William R. Horwath, professor, Dept. of Land, Air, and Water Resources, UC Davis

Jorge Mazza Rodrigues, associate professor, Dept. of Land, Air, and Water Resources, UC Davis

The goal of this research is to determine whether nutrient use efficiency, yield, nitrogen acquisition, and translocation are linked to nitrification of common nitrogen fertilizers in California rice systems.

Three ongoing experiments were conducted in 2018. The first was a laboratory incubation to investigate whether mixed ammonium and nitrate nutrition would increase nitrification potential in rice paddy soils. The second experiment was a pot study in controlled environment growth chambers. The third experiment examined the importance of nitrification at four field sites.

In the first experiment, soils were collected from fields at the Rice Experiment Station (RES). Three soil cores were sampled from each of eight plots in an established nitrogen rate trial. All vegetation from the soil was removed and nitrification potential was tested in the laboratory.

Results suggest that the application of nitrate with ammonium suppresses soil nitrification potential but has no effect on nitrate consumption. More work is needed to determine whether the application of nitrate with ammonium promotes the soil nitrification process in paddy soils with rice planted, restrains the mobility of fertilizer nitrogen, and decreases nitrogen use efficiency and rice yield.

The second experiment sought to explore the importance of nitrification in California rice and its connection with the mobility of fertilizer nitrogen, nitrogen use efficiency, and rice yield. As in the previous year, the three rice cultivars used in the 2018 test were CM-101, M-206, and M-401. Nylon mesh bags with different pore sizes were used to isolate the influence of rice roots on soil processes. Fertilizer was applied at field-recommended rates to dried soils collected from RES. Rice was allowed to grow in a chamber to late tillering stage.

The results support the assumption that nitrification occurs at significant rates in California rice, and the mobility of fertilizer nitrogen increases under root influences. However, the magnitude of that influence varies across cultivars. This suggests that higher nitrification potential causes higher nitrogen mobility that results in higher, variable nitrogen uptake across cultivars.

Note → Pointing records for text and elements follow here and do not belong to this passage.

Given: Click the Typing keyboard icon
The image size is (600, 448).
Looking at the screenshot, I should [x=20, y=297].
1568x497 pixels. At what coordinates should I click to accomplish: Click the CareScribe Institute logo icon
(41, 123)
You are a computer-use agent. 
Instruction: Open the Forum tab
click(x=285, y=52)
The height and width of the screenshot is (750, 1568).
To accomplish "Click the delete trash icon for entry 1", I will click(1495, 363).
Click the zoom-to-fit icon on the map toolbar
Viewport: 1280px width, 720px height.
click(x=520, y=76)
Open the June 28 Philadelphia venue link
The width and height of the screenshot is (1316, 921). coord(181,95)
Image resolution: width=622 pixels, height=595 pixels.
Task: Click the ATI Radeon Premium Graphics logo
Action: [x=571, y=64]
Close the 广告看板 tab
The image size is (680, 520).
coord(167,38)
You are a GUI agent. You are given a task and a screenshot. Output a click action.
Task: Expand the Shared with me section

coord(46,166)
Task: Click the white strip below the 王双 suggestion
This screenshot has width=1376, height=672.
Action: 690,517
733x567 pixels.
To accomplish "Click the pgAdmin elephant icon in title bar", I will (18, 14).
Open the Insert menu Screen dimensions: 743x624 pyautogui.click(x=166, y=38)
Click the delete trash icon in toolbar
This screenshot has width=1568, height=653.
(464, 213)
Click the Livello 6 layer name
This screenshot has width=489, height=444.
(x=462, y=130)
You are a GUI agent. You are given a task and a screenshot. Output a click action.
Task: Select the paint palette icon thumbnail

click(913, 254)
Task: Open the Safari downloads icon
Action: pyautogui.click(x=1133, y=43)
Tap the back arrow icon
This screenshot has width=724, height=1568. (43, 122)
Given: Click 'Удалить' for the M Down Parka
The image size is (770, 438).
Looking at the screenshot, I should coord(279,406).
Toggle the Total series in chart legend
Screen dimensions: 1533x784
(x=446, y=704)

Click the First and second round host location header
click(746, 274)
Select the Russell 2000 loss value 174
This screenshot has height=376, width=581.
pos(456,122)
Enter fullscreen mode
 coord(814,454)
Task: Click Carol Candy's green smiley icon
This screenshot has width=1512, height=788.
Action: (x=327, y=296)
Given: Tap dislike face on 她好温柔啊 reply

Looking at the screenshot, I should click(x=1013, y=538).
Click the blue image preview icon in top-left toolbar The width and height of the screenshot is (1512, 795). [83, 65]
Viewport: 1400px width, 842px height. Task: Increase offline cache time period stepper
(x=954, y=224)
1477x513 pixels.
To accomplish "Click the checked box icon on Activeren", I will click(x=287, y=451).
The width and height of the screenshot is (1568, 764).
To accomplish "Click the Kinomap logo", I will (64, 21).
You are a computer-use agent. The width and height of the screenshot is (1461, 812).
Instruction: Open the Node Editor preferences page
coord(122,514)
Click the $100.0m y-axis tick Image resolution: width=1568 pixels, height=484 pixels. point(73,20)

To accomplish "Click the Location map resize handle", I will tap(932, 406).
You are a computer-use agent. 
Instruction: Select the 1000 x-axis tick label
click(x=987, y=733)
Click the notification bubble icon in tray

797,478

Ongoing analyses of plant tissues and the soil microbial community will help elucidate the relationships among nitrification potential, nitrogen use efficiency, and rice yield. Results show a strong link between nitrate assimilation and increased rice yields through nitrification of nitrogen fertilizer in the root zone. Researchers have performed high throughput sequencing of the rhizosphere microbial community and are currently identifying DNA sequencing reads of microorganisms associated with the rice root zone.

Also, M-401 showed higher nitrate reductase (enzyme) activity in rice leaves than the other varieties, suggesting that it has the potential to use nitrate more efficiently. Further research on nitrogen cycling, especially on nitrogen loss during the process of nitrate assimilation, is needed.

In the third experiment, research focused on the importance of nitrification in connection with the mobility of ammonium fertilizer, nitrogen use efficiency, and rice yield. M-206 was grown in fields located near Williams, Meridian, and Nicolaus, as well as at RES, and treated with varying rates of nitrogen. The dynamics of soil ammonia and nitrate contents at different rice stages, and the relationships among nitrification potential, abundance of ammonia oxidizers, and rice yield were tested.

Results showed that ammonia content was low after rice elongation. Nitrate was the major nitrogen source after rice elongation and prior to panicle initiation. This work supports the assumption that nitrification is important in California rice and that the mobility of fertilizer nitrogen increases under root influences. However, the degree of these influences varies greatly among cultivars.

Ongoing plant tissue analyses, additional cultivar testing, and further studies of microbial communities will help increase understanding of nitrification potential, nitrogen use efficiency, and rice yield.

The results of research thus far indicate the important role that ammonia oxidizers in the root zone and nitrate enzyme activity in rice leaves have on nitrogen use efficiency and ultimately on rice yield.